Public Watchdog.org

Is D-64’s Videotaping Propaganda A Benchmark Of Overall Credibility?

08.29.11

Late last week a “blast” e-mail went out from School District 64 Supt. Philip Bender that included the following bullet-point:

  • I am pleased to announce that District 64 is now videotaping Board of Education meetings.   The videotaping is one of the ways the Board is enhancing the transparency of its operations and engaging stakeholders.  It also meets our Strategic Plan goal of accelerating the use of advanced technology.  Beginning with the August 22 meetings, the full-length videos can be viewed by selecting the meeting link on our website: http://www.d64.org/subsite/dist/page/board-education-meetings-984

To listen to that bit of propaganda, one would think that Bender and the School District 64 Board were in the forefront of promoting transparency and accountability of D-64 activities.

But as recently as the July 11th board meeting, Board member Scott Zimmerman – sounding clueless about the Illinois Open Meetings Act – branded the videotaping of meetings as “against school board policy,” while Bender insisted that he would need an opinion from the District’s legal counsel because he was “extremely uncomfortable that someone could manipulate and edit the video.”  With only newbie board member Anthony Borrelli speaking in favor of videotaping, it looked like it would be buried “in committee” for several months, if not longer.

Enter Marshall Warren and several other citizen activists (including Char Foss-Eggemann and Susan Sweeney), who showed up at the Board’s August 8th meeting with video camera in hand and videotaped that meeting on their own, uploading the video to a YouTube site appropriately labeled “sunshine4d64.”

As if by magic, the District had its own video camera up and running at the very next (August 22nd) meeting – and almost immediately its propaganda machine began shamelessly spinning the “transparency” credit away from the citizens and towards the District’s administration, as if videotaping were its idea all along.

The shameless deception can only be appreciated in light of the fact that even the TribLocal story dated August 26, 2011, carried the headline “Prodded by parents, District 64’s school board begins recording meetings,” and noted that, even after videotaping had been requested, “the district didn’t budge.”

For the time being, Warren et al. are planning to keep on videotaping while at the same time lobbying WOW to provide the camera and equipment for broadcasting D-64 meetings live as WOW recently did for Park Ridge City Council meetings.  And they should continue their own videotaping, given that the apathy and even outright antipathy D-64’s cast of characters (save for Borrelli) has displayed toward videotaping raises a possibility of some controversial segment of some future board meeting mysteriously disappearing into a “Rosemary Woods”-style, 17-minute gap.

Which brings us to the most important element of this videotaping saga: credibility.  Specifically, the credibility of D-64’s leadership.
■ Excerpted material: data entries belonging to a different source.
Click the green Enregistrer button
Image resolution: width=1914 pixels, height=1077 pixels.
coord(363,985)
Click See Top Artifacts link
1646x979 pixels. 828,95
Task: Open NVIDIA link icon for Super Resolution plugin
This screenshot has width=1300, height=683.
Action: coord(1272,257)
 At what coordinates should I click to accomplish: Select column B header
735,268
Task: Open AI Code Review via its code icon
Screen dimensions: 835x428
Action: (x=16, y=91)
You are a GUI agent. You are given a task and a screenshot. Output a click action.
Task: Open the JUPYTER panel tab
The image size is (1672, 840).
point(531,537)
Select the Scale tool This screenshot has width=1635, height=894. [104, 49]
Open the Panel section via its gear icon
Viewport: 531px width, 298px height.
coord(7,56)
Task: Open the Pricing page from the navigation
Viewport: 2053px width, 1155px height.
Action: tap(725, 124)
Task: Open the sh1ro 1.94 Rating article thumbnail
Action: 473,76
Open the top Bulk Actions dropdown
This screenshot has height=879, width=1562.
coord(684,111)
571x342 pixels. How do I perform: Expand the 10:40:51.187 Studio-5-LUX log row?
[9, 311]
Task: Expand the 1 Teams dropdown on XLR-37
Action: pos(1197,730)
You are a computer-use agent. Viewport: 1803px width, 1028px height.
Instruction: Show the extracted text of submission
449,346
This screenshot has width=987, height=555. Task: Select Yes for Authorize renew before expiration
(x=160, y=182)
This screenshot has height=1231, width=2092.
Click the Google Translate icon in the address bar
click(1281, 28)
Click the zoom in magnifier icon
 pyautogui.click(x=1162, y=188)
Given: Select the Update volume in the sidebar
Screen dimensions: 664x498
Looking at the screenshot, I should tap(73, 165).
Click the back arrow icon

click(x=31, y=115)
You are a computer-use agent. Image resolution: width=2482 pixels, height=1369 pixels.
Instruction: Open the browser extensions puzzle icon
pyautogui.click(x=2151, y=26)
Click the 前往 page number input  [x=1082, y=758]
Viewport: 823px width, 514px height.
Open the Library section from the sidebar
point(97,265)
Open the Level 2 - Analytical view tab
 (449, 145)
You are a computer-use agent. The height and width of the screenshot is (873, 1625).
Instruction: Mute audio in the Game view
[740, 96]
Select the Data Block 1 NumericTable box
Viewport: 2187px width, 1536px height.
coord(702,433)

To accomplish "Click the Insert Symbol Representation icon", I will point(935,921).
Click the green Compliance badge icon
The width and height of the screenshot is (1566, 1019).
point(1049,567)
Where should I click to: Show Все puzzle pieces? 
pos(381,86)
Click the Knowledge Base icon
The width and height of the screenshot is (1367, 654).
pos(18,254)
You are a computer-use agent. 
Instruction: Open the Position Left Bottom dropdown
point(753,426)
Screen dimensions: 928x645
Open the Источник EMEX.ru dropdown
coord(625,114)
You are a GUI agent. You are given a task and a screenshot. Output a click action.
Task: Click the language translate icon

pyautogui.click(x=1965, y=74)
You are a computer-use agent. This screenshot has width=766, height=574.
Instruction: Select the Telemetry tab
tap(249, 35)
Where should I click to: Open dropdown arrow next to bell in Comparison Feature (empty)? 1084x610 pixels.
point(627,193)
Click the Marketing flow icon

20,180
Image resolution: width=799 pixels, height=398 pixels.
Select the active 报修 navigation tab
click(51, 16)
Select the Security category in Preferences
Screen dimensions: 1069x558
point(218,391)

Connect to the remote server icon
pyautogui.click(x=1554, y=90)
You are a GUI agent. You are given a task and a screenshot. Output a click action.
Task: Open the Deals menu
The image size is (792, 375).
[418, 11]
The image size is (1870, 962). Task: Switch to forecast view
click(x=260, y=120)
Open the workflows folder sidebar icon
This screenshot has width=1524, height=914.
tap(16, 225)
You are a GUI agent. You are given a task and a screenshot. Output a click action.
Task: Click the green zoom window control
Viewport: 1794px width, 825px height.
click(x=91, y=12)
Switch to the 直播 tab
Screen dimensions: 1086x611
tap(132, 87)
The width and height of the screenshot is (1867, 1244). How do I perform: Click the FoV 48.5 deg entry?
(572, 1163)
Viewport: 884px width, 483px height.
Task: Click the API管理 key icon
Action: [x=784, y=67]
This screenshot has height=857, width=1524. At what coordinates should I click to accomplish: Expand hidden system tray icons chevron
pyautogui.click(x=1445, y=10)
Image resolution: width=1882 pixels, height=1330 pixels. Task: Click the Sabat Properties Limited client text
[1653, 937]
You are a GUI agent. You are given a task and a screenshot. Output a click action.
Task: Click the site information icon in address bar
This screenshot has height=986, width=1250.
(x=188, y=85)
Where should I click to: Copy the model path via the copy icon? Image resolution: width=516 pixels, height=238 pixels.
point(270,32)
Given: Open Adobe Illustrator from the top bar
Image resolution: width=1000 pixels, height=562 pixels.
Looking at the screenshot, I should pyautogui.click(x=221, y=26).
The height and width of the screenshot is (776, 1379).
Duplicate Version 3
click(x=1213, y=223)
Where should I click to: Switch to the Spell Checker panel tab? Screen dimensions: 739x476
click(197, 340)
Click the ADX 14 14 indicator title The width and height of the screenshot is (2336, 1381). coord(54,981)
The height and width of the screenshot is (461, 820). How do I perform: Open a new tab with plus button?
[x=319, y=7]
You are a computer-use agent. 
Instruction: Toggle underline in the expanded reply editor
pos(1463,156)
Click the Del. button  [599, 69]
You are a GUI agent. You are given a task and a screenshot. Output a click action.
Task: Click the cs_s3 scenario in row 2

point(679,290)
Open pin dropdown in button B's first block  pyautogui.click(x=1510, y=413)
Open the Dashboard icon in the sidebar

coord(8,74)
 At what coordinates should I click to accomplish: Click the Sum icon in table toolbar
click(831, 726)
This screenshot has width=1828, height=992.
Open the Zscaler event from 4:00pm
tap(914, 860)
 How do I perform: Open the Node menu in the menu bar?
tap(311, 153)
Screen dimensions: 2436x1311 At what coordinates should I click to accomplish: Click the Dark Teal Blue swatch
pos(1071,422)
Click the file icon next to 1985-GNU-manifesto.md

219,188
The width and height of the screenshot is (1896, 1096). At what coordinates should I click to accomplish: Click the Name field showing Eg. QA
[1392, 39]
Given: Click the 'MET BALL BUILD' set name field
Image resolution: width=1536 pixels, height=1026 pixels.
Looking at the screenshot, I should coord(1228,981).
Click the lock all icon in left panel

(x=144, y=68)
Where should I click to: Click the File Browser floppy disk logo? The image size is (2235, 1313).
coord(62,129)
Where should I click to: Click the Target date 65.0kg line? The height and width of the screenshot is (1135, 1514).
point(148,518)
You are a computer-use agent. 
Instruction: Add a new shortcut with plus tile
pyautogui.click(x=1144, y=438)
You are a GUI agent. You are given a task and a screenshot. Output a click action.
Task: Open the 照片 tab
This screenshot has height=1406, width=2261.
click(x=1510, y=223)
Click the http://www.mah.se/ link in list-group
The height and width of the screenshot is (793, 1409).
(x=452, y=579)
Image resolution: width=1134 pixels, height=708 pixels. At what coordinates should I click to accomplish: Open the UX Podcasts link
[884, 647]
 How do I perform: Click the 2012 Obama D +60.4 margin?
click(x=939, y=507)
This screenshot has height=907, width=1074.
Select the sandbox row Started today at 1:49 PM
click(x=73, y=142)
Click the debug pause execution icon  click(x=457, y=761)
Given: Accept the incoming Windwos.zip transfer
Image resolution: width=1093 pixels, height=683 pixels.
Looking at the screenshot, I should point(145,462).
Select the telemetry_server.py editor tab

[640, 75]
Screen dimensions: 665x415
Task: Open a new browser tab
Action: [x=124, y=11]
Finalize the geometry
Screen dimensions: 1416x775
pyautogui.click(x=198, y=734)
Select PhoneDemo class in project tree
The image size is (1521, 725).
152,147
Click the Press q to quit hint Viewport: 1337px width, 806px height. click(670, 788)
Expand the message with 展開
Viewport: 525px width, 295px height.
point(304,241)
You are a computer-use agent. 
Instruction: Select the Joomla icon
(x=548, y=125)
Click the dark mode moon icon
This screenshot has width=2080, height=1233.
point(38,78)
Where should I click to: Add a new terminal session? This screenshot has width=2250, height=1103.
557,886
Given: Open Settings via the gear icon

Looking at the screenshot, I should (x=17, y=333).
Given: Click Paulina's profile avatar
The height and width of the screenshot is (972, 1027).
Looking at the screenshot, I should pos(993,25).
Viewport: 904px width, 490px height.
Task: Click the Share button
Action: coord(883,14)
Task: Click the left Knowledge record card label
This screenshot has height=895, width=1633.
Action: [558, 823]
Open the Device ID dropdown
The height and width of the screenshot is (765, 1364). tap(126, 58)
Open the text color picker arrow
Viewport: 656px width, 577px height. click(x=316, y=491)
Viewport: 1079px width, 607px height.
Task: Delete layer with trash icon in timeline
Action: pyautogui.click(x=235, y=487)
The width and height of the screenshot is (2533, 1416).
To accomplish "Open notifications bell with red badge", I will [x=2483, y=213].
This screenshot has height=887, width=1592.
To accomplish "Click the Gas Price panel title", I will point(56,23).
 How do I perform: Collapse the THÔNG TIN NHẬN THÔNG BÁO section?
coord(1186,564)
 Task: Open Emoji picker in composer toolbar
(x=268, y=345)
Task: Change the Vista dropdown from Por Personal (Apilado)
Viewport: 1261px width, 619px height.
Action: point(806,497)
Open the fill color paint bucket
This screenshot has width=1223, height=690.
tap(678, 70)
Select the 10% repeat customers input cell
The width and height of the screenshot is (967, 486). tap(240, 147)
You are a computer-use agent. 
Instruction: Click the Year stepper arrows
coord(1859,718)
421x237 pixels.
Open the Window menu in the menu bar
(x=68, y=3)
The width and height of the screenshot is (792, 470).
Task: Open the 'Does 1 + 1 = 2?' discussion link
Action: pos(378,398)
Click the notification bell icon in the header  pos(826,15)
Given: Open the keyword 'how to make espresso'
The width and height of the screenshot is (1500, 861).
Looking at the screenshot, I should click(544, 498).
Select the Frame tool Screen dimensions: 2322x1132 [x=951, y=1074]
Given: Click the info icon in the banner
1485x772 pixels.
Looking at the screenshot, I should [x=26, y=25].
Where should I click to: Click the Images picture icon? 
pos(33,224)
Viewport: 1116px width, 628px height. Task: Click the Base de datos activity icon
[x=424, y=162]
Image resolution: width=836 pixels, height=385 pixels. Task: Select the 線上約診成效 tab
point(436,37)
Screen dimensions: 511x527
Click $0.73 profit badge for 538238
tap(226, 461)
If not for Warren and his merry band of activists, there is no way in H-E-double hockey sticks that D-64 would be videotaping its meetings – just like there was no way the City was going to videotape Council meetings until then-newly elected Park Ridge Mayor Dave Schmidt donated a video camera and recruited George Kirkland and Charles Melidosian, thereby proving that it didn’t cost anywhere near the $120,000 City Staff had budgeted to start videotaping City Council meetings.

What would it have taken for Bender and the D-64 Board to have prefaced their propaganda statement with the words “In response to the requests from members of this community…”?  Only the willingness to start playing it straight with the citizens who have made Bender and his fellow D-64’s administrators the 4th highest paid in the State of Illinois, and D-64’s teachers the 25th highest paid teaching staffs in the state – according to a May 31, 2011, study published in the Chicago Sun-Times – while the academic performance of D-64 students doesn’t begin to approach either of those two lofty rankings.

But apparently that kind of honesty is too much to ask, either from the bureaucrats themselves or from the public officials known as the School Board we have elected to make sure those bureaucrats keep their collective thumb off the scale, so to speak.

Which should make all of us wonder: If D-64’s administration and board can’t be trusted to tell the truth about something as simple and innocuous as videotaping meetings, how credible and forthright can they be expected to be when it comes to the really big issues, like the $70 million-plus 2011-12 budget that is scheduled for approval next month, or the upcoming teachers contract negotiations?